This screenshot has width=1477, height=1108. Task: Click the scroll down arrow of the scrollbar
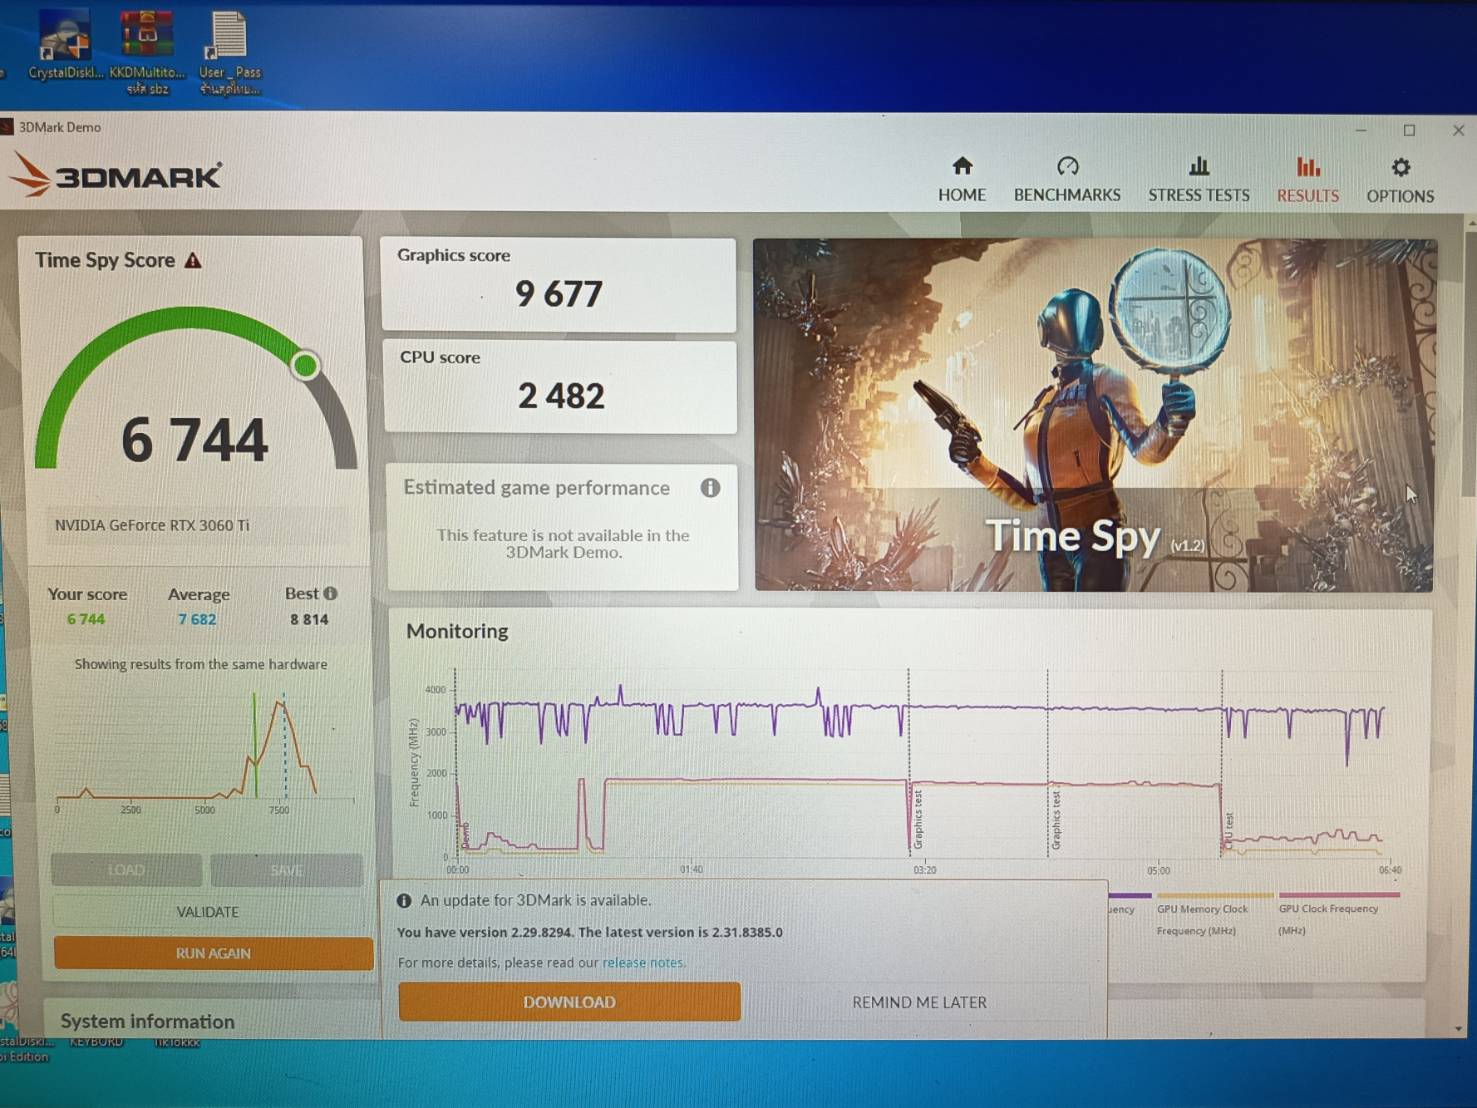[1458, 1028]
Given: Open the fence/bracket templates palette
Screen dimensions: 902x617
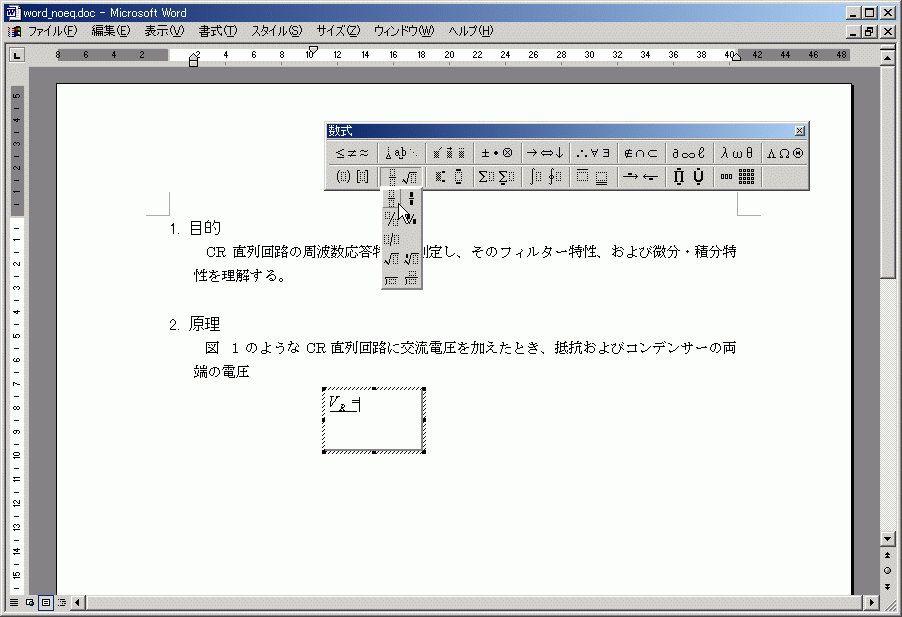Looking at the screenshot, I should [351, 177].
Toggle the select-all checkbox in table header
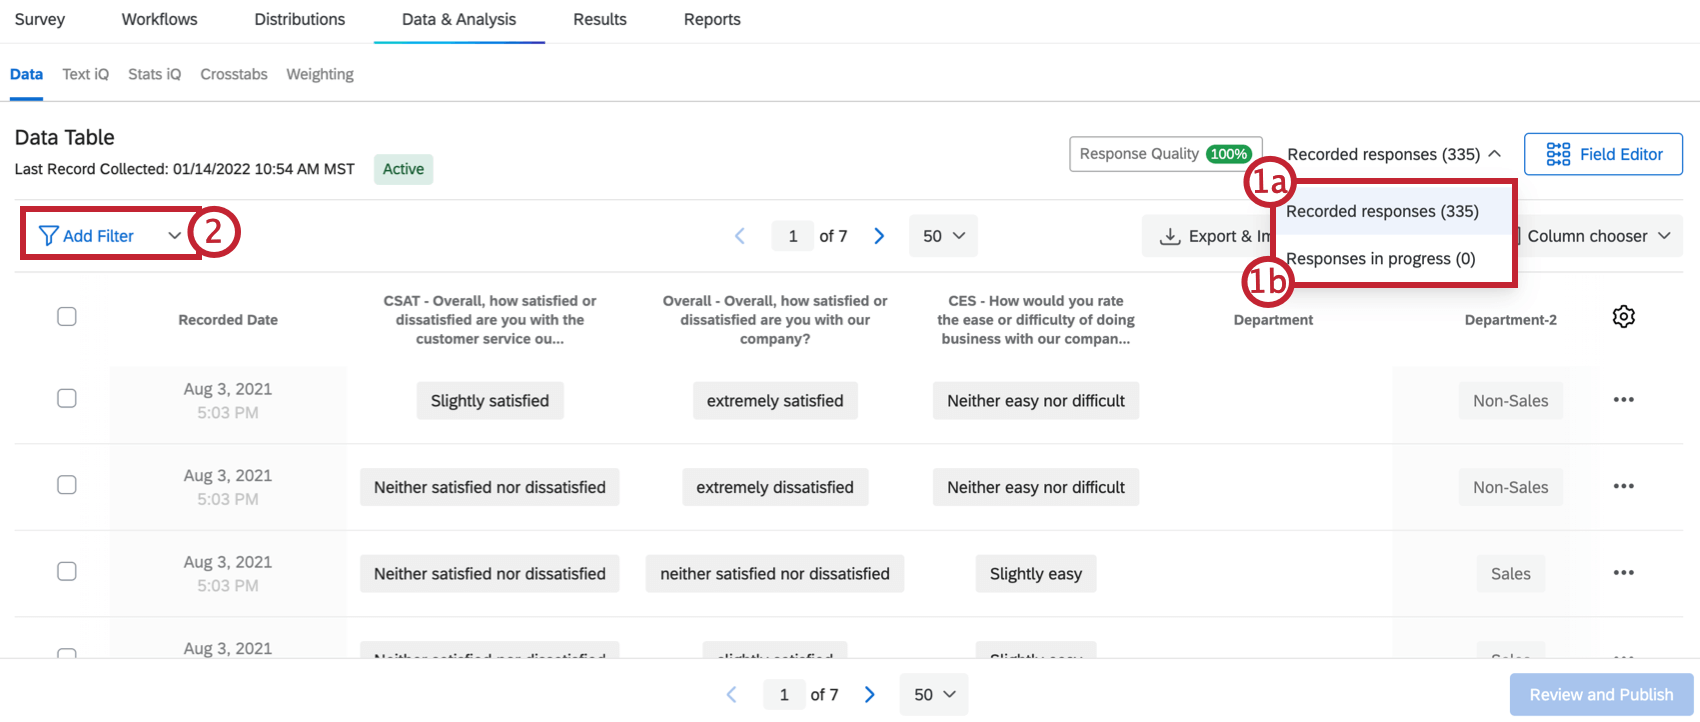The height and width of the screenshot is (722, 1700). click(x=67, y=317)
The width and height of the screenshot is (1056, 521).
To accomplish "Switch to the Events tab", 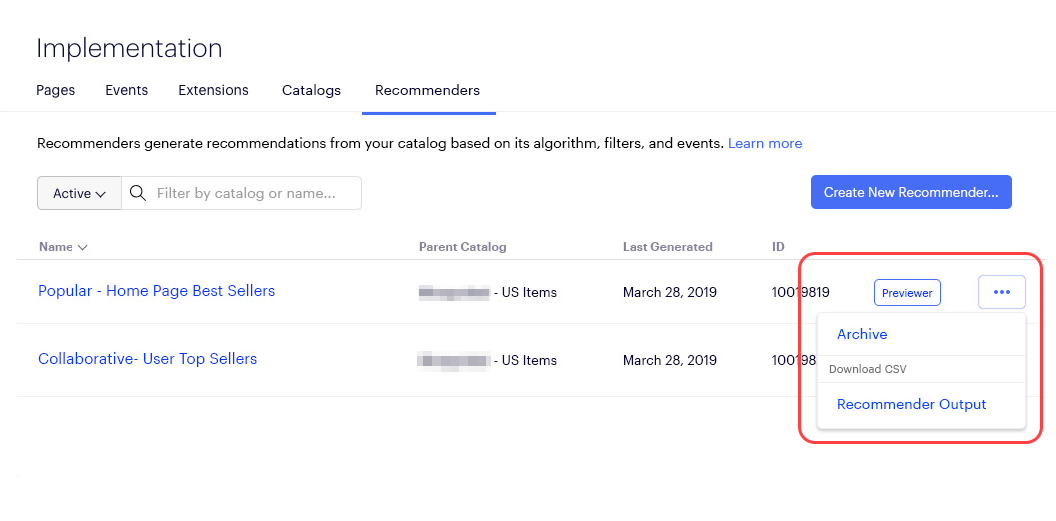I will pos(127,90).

■ **Task to complete**: Copy word for word only the lines above from the one with "Screen dimensions: 902x617" through the one with "The width and". Leave pictures out.

■ **Finished exercise**:
Screen dimensions: 902x617
Looking at the screenshot, I should [351, 177].
Toggle the select-all checkbox in table header
The height and width of the screenshot is (722, 1700). click(x=67, y=317)
The width and height of the screenshot is (1056, 521).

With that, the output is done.